BUG: Fix Categorical comparsion with Series of dtype 'category' #16667

funnycrab · 2017-06-11T13:51:23Z

This is a fix attempt for issue #16659.

closes #xxxx
tests added / passed
passes git diff upstream/master --name-only -- '*.py' | flake8 --diff
whatsnew entry

jreback · 2017-06-11T15:46:15Z

pandas/core/categorical.py

        try:
-            return (self.categories.equals(other.categories) and
-                    self.ordered == other.ordered)


instead simply

other = Categorical(other)

jreback · 2017-06-11T15:46:42Z

pandas/tests/test_categorical.py

@@ -152,6 +152,11 @@ def test_is_equal_dtype(self):
            CategoricalIndex(c1, categories=list('cab'))))
        assert not c1.is_dtype_equal(CategoricalIndex(c1, ordered=True))

+        s1 = pd.Series(c1)


add the issue as a comment

jreback · 2017-06-11T15:47:42Z

doc/source/whatsnew/v0.21.0.txt

@@ -130,6 +130,8 @@ Numeric
 Categorical
 ^^^^^^^^^^^

+- Bug in ``Categorical.is_dtype_equal()`` where comparison with Series whose dtype is 'category' is not handled correctly (:issue:`16659`)


comparison with a Series with dtype='category'.

remove the 'is not handled correctly' (that's what the Bug indicates).

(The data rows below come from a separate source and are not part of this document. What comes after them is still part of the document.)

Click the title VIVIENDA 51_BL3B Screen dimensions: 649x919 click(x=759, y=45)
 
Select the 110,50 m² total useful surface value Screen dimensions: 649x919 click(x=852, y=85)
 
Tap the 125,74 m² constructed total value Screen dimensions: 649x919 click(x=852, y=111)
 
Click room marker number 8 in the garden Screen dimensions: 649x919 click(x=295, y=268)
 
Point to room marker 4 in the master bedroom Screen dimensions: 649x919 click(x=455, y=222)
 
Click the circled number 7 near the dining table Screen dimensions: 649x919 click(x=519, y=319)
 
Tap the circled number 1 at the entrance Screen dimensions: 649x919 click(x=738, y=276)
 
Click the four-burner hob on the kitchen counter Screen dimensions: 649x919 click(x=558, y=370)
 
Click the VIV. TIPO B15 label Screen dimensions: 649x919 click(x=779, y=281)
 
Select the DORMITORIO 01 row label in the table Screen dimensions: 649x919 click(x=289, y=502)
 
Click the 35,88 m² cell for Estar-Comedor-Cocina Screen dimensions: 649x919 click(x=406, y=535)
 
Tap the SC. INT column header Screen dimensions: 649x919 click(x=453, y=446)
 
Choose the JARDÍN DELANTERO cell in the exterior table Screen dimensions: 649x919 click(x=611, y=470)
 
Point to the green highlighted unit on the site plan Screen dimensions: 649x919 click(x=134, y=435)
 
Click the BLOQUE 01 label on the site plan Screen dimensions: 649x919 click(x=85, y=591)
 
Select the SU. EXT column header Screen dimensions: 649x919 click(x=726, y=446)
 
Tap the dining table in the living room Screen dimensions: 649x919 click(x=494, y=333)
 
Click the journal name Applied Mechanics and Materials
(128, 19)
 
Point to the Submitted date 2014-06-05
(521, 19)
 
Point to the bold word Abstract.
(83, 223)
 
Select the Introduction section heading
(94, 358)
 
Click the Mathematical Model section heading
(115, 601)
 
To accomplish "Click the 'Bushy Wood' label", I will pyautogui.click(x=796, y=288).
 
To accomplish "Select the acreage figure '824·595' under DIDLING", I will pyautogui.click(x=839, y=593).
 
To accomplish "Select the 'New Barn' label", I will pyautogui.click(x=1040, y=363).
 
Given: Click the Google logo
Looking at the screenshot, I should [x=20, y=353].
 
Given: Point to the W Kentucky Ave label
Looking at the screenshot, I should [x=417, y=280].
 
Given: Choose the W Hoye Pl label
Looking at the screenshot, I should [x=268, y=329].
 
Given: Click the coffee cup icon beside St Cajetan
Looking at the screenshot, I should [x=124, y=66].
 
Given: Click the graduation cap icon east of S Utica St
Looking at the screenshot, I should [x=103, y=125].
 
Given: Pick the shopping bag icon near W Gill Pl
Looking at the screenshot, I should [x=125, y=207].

jreback · 2017-06-11T17:03:28Z

pandas/core/categorical.py

-                other_categorical = other.values
-            else:
-                other_categorical = other
+                other = Categorical(other)


you can always do this no if needed (pass copy=False)

jreback · 2017-06-11T17:04:20Z

pandas/core/categorical.py

+            from pandas.core.series import Series
+
+            if isinstance(other, Series):
+                other = Categorical(other)


or even better just do this if not Categorical or CategoricalIndex

Thanks for your guidance.

It seems that the following code

if not isinstance(other, Categorical) and not isinstance(CategoricalIndex): other = Categorical(other)

will lead to the failure of following test case

assert not c1.is_dtype_equal(Index(list('aabca')))

jreback · 2017-06-11T17:05:49Z

pandas/tests/test_categorical.py

+        # GH 16659
+        s1 = pd.Series(c1)
+        assert c1.is_dtype_equal(s1)
+        assert not c2.is_dtype_equal(s1)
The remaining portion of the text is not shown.